# Airbrush Kits



## Swampcrawler (Mar 2, 2008)

Hello All: Any recommendations for a good beginner's airbrush kit?


----------



## smallcaboose (Sep 22, 2008)

Depends on how much you want to use it... how much you want to spend too !

In my opinion and based on what I have own (or actually own)... 

best bang for the buck... my awards goes to:
*Badger Universal 360.*
It's both, top or bottom feed allowing great flexibility. About 150$ and you're on your way to professionnal finish... hence a little practice.

Best Airbrush period...
This has to be the *Iwata Micron.*
A powerful tool but must have the skills to operate it and the patience to clean it up if you want it to perform... and beware there's a load of tiny pieces to clean, each smaller than the other.

For an entry airbrush... I would go for almost any Badger airbrushes... they are my working horses really (I get the Iwata out for serious stuff only)... I've tried some Aztec Airbrush and other Testor derived products... try to avoid them... pricy and most unreliable. Plus, a load of tips to interchange.

You may have a Badger 150 for 30$ (the 350 is kind of cool but a hell to clean)... do you have access to a compressor ? ...You must because the can are a pain to deal with !!


----------



## smallcaboose (Sep 22, 2008)

Ps... I'm in models for almost 30 years, I shoot on real cars and motorcycle too... but I'm in trains for a couple of weeks... so maybe you'll heard other opinions here... I'm not the one to tell you what is good or not for this hobby, be the judge.

Mart


----------



## johnccaravello (Oct 14, 2021)

Swampcrawler said:


> Hello All: Any recommendations for a good beginner's airbrush kit?

__Extracted material__
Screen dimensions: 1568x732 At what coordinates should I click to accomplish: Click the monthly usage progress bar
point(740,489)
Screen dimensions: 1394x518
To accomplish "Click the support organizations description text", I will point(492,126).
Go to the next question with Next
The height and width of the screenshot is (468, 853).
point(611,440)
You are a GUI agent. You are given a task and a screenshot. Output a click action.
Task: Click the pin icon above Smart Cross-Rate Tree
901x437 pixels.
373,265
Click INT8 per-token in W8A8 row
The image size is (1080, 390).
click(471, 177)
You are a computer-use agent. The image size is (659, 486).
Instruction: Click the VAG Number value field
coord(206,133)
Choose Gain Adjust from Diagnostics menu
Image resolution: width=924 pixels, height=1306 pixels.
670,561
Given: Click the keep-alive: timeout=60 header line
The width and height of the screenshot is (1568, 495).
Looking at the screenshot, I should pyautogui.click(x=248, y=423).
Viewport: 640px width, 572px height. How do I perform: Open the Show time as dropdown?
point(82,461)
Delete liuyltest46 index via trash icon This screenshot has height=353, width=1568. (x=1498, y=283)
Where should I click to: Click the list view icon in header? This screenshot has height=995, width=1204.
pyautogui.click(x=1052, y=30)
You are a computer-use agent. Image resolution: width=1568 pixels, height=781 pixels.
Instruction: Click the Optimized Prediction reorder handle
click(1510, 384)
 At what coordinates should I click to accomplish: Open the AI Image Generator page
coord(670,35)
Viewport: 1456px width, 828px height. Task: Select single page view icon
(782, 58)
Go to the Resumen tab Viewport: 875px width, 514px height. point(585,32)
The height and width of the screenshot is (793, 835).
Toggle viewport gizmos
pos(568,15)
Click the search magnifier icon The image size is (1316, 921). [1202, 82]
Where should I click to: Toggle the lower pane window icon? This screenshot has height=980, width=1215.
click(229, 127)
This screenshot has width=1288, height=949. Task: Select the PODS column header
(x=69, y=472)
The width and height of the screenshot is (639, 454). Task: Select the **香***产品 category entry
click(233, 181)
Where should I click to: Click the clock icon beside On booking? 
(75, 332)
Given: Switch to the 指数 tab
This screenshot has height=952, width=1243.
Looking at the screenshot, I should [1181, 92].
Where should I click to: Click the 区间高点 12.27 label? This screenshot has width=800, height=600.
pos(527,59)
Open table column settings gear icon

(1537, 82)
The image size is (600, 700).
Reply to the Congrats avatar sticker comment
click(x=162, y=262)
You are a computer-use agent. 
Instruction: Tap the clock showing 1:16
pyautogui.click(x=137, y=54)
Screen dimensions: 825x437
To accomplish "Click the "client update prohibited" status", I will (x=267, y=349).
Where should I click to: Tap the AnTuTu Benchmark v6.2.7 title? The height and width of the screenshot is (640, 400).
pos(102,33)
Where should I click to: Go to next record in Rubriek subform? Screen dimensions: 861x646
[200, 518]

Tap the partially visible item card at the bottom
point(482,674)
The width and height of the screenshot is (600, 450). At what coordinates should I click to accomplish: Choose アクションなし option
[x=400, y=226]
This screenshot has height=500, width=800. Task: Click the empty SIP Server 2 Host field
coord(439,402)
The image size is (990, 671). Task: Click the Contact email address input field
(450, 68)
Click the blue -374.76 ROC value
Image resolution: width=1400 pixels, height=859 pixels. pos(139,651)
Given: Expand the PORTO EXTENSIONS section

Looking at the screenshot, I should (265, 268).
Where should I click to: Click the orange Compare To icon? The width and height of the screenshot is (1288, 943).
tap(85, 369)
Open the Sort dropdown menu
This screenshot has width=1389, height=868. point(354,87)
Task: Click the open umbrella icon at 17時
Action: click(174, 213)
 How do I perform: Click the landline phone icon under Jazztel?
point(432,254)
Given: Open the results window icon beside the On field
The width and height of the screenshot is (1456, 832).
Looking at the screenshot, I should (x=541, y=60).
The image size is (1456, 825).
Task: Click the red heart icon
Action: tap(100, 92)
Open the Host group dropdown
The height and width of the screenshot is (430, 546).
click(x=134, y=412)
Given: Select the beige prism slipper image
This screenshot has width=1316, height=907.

__Work instructions__
In the airbrush forum thread, which airbrush gets the award for best bang for the buck?

__The completed task__
The Badger Universal 360.